Thursday, August 12, 2010

At Work, My Department Status Is Under Siege (aka Delusional Paranoid Theory No. 24)

Back from a bit of a hiatus.

I work in the operations department at my company, and I've quickly become essentially the next line to the supervisor.  I think of it as a testament to my dedication and aptitude.  However, we have expanded the team lately, which is never bad.  I knew I could potentially help some of the guys along with my experience and ideas, and I was making my presence more known at work through my efforts and questions about how other teams functioned.
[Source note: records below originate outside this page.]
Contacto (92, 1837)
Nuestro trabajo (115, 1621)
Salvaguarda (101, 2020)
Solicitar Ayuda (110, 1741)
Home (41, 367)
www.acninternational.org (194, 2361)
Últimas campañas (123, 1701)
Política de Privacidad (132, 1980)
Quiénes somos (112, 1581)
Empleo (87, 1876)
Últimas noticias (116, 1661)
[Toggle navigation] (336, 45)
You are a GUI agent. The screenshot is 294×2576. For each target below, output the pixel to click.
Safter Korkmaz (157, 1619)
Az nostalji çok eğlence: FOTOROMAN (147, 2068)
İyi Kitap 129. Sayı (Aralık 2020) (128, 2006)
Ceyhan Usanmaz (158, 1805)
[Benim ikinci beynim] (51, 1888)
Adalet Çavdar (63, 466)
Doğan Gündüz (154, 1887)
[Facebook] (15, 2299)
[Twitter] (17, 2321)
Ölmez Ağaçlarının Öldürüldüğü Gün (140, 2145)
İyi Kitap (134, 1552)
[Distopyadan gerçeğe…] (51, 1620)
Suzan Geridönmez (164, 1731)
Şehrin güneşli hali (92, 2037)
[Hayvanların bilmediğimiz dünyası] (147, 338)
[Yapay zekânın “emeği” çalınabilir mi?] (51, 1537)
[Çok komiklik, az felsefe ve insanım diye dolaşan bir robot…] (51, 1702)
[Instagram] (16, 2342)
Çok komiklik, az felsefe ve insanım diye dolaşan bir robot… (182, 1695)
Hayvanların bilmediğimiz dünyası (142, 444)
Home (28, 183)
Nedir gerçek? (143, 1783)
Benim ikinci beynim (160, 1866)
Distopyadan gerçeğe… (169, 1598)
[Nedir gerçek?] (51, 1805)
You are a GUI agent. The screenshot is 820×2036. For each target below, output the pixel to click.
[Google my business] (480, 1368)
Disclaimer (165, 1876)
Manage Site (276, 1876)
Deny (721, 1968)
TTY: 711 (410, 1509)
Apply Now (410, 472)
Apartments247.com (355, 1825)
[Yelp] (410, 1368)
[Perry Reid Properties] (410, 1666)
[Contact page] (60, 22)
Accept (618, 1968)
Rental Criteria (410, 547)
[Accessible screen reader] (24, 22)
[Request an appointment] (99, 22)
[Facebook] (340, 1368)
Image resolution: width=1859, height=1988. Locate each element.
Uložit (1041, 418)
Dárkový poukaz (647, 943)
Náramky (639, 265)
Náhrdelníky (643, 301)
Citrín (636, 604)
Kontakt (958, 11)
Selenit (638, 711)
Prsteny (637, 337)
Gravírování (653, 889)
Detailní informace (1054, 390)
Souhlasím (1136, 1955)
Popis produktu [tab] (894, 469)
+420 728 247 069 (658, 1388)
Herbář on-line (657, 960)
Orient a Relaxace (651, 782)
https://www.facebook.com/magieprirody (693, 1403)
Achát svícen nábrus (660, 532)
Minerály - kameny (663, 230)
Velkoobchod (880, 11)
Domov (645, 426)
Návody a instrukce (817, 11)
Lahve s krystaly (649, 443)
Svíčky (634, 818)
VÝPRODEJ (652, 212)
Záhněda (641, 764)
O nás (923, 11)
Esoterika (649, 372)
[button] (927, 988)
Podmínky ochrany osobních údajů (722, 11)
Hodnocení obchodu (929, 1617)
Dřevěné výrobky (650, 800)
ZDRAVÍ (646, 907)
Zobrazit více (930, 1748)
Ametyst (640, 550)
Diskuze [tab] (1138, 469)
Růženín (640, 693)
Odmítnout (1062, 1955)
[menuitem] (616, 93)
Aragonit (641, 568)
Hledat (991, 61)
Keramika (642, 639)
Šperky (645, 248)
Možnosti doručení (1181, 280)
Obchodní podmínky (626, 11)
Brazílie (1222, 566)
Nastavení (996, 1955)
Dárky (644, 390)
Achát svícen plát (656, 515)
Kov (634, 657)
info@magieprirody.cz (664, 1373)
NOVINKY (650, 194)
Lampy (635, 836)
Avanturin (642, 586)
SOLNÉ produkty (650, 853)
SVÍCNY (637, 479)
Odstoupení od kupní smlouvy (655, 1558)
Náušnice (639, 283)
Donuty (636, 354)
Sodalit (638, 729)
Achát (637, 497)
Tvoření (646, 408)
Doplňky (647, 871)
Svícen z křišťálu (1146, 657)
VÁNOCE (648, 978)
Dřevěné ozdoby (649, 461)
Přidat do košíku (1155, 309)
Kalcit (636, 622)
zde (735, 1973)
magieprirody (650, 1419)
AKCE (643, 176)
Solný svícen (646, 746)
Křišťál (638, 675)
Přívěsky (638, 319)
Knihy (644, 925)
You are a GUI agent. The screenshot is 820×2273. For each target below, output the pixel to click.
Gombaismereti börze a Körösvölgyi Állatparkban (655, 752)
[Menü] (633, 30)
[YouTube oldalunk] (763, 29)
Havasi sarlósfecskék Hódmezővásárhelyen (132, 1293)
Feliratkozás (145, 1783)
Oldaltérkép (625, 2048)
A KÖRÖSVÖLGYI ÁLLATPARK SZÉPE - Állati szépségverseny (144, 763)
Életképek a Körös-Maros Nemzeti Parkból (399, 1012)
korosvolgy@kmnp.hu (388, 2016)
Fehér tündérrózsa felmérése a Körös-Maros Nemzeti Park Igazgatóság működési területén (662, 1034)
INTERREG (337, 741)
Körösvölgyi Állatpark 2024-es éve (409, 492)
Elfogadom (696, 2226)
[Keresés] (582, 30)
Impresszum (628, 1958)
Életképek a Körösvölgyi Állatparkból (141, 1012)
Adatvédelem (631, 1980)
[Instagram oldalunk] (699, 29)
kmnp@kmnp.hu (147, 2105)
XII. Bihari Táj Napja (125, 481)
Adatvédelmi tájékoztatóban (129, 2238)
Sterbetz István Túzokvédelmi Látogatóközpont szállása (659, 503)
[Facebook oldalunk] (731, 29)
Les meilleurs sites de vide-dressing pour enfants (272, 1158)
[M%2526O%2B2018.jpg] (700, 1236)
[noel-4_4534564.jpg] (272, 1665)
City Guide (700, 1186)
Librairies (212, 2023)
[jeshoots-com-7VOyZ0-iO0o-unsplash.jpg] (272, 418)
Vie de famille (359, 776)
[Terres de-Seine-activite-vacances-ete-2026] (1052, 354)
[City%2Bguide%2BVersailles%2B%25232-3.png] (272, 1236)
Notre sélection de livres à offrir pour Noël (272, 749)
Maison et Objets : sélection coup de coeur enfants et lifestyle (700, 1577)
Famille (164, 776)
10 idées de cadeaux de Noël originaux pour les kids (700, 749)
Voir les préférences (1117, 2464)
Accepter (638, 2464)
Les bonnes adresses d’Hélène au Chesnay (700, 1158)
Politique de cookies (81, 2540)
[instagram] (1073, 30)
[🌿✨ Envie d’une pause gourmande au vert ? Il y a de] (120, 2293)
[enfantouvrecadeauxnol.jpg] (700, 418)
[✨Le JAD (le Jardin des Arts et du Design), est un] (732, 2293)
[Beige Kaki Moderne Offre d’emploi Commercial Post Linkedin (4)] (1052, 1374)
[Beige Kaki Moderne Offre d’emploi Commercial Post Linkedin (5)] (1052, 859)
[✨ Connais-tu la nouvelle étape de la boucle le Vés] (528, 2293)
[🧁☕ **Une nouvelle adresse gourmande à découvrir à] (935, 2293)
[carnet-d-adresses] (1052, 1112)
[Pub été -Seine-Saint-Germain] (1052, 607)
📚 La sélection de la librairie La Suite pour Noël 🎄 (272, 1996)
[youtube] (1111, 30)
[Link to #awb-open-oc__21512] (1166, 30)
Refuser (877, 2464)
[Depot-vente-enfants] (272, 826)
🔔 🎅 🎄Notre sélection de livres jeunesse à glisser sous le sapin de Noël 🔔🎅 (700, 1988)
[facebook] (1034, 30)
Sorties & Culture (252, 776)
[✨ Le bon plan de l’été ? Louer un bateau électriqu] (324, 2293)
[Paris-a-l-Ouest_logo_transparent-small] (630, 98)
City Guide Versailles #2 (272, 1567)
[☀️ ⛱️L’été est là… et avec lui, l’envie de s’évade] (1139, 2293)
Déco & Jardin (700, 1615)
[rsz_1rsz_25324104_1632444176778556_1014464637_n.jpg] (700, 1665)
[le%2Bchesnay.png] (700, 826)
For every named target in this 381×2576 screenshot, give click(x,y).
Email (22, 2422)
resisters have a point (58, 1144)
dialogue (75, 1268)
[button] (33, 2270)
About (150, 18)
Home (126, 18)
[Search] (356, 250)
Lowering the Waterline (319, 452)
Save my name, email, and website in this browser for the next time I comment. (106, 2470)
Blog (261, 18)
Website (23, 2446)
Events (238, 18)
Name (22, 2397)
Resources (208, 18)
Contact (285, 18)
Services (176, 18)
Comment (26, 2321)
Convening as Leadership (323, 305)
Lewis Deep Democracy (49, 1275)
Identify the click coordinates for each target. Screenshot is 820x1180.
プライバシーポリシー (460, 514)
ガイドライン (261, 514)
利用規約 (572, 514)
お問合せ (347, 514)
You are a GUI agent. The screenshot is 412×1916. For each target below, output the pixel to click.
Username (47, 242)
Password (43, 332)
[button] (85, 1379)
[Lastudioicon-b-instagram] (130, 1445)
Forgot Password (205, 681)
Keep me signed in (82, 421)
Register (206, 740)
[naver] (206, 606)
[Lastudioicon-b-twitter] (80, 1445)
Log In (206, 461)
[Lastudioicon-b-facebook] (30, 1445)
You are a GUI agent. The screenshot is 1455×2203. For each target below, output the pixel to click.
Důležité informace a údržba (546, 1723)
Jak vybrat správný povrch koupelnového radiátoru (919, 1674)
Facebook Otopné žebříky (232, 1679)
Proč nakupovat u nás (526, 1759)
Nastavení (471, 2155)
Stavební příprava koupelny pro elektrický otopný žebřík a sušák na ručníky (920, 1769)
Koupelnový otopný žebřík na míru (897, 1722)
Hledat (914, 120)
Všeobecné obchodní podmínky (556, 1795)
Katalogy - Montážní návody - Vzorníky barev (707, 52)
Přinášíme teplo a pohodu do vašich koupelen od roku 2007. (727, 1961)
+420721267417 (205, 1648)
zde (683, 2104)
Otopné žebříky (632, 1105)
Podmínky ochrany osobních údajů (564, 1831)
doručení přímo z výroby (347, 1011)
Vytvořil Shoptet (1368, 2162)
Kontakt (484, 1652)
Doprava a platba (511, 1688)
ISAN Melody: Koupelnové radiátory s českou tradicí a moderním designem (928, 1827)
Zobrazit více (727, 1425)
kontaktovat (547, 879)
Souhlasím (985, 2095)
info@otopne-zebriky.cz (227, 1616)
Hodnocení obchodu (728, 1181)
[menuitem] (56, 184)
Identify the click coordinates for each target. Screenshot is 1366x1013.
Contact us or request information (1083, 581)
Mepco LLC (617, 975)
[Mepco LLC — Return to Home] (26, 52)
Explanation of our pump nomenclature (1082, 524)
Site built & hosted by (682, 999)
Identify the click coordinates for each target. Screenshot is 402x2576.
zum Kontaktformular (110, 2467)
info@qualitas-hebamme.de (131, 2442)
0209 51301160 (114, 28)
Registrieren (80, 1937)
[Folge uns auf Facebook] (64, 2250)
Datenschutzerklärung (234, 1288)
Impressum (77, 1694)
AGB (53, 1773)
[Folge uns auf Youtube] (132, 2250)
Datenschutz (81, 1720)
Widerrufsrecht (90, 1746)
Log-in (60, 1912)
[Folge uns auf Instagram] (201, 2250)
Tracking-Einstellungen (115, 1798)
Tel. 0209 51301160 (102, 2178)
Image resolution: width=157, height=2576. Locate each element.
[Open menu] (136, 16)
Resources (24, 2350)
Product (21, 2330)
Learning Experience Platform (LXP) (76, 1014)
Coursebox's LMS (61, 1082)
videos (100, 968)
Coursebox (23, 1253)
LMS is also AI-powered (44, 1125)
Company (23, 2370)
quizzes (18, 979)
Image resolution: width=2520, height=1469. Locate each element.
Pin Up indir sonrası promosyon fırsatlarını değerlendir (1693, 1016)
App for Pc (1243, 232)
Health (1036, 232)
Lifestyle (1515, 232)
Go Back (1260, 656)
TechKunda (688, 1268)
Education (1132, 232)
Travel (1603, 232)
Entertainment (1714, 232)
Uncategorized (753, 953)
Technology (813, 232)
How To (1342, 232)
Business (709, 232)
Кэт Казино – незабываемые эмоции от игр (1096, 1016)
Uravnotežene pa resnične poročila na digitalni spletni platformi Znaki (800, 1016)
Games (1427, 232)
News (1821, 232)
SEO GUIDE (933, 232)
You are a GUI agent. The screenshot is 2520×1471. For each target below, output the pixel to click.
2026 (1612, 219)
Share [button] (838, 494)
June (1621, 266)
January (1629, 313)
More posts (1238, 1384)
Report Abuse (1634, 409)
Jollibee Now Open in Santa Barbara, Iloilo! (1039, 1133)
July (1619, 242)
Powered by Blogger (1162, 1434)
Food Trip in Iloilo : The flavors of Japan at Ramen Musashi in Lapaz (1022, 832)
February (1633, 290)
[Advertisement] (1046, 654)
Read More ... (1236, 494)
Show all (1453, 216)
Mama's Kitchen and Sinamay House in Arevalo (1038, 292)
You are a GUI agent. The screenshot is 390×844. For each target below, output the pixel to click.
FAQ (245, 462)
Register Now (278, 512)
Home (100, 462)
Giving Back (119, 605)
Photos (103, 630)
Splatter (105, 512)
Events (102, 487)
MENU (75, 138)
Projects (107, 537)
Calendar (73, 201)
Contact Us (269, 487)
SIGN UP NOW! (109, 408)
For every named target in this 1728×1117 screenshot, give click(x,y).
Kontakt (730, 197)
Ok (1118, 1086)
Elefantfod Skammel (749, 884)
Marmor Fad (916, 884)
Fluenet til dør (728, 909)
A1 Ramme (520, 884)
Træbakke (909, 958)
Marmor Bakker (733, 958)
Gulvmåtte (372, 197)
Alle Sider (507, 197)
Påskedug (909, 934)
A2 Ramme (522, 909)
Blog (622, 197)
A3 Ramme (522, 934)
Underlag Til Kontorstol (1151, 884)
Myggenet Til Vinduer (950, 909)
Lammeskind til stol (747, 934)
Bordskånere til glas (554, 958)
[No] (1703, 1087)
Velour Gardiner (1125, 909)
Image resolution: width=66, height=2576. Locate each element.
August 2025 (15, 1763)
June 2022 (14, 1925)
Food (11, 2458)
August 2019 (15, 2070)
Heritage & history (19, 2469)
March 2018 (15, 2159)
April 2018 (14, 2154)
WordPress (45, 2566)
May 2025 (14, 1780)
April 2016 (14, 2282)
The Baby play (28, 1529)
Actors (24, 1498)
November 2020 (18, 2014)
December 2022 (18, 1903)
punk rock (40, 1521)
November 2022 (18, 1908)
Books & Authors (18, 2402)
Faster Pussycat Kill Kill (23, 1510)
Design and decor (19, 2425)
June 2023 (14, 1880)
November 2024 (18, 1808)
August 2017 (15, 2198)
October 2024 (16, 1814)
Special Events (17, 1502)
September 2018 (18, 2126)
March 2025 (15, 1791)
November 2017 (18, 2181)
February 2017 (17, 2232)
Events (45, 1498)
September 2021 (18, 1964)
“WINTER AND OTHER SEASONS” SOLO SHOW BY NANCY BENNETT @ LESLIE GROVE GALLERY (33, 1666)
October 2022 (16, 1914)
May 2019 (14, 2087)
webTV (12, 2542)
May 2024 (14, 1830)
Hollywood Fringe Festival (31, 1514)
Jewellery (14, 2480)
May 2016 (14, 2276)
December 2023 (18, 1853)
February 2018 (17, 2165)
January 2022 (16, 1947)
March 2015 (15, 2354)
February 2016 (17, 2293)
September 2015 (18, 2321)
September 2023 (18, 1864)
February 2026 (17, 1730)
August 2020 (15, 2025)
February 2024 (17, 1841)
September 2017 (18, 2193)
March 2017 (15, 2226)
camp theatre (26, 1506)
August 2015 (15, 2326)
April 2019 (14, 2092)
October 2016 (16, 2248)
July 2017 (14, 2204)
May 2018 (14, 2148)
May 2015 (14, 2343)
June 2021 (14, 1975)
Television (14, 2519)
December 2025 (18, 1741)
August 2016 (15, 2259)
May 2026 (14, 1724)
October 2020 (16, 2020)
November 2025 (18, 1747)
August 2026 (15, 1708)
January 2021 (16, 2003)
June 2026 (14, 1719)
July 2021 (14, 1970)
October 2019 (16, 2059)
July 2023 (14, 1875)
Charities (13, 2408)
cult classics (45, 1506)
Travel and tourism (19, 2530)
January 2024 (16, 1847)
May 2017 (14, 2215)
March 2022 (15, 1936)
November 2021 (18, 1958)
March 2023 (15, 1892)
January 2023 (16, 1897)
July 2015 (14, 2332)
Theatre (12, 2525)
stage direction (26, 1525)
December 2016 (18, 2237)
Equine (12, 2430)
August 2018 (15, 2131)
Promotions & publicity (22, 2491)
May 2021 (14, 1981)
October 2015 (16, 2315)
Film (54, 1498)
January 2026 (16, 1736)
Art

Then came the rise of one of our new team members.  There is one colleague who has shown a strong work ethic himself and has caught on quicker than anyone else before him, myself included.  Part of it is because there are now certain responsibilities that he can handle which takes the load off the rest of us.  That's easy to understand.  However, his rise has been fast enough that he's now done more training of the newest team members, and taken the lead on a share of our tools for this major launch.  It is as if he is seen as more of a lead on this project than I am, rather than just an equal.  Even the director asked him for help one day over me when it's usually one me.

I will admit that this coworker is doing a heck of a job since coming in, as he is articulate, dedicated, and has shown a lot of ability while keeping a laid-back attitude for the most part.  He's truly done a heck of a job.

Yet I resent that so much.

I'm a person who likes his territory, much like other Aspies get used to theirs and hate when things are changing against what they are used to, though it's more the case of sudden change than gradual.  I am okay with him being seen as an equal in the informal hierarchy as he deserves it, but I am not comfortable with someone overtaking my place in the hierarchy and I'm struggling to make the teamwork thing happen as efficiently as possible because I see myself as being threatened even more than I am seeing his own abilities complimenting mine.  Even I'm an optimist, and I don't see this as a reflection on the quality of work he shows; I see this as an indictment of the quality of work I don't.

I have not said this to him or other team members, as he's a good worker, not to mention a great drinking buddy (haha).  I'm not trying to sabotage the team dynamic because of my fragile ego.  However, my supervisors have caught on to me being a little more overzealous with ideas than I have been even in the past.  They are aware of my AS (coming out is a different topic for a different day).  They are aware that I do not want to compete with him for the attention of all teams involved in our projects, as I asked to talk with each of them and they showed the same concern about how pushy I'd be on occasion with getting ideas out.

My coworker doesn't demand anyone with tasks even when he is leading one of the units (I lead the other), and he and I have been collaborative, which is a start.  The hard part for me is telling myself that this isn't a personal slight.  I have never been called out on my work ethic or performance, which the supervisors make it a point to remind me, so I shouldn't feel paranoid.  They are trying to do what is best for our team, but I also want to do what is best for me.  I'm not uncomfortable right now, as they do see him as an equal now, but I start wondering if maybe I'm bugged about being seen as inferior to him with his rapid ascension leaving me in the shadows.  Things change where I work so fast that I can't always get a grasp on where I will fit in and how quickly I can adapt.  Everyone in the department (not just our team) knows I do good work.

If only I understood workplace dynamics better.  No young kid, especially one with social deficiencies, wants to find his career hit a crossroads before it can really get started.  So now I find out how I can adapt to the new situations at work.  I still like my job, and I like everyone on the team including this guy.  I guess I'm just way too insecure about my position because they're splitting up what was my cheese.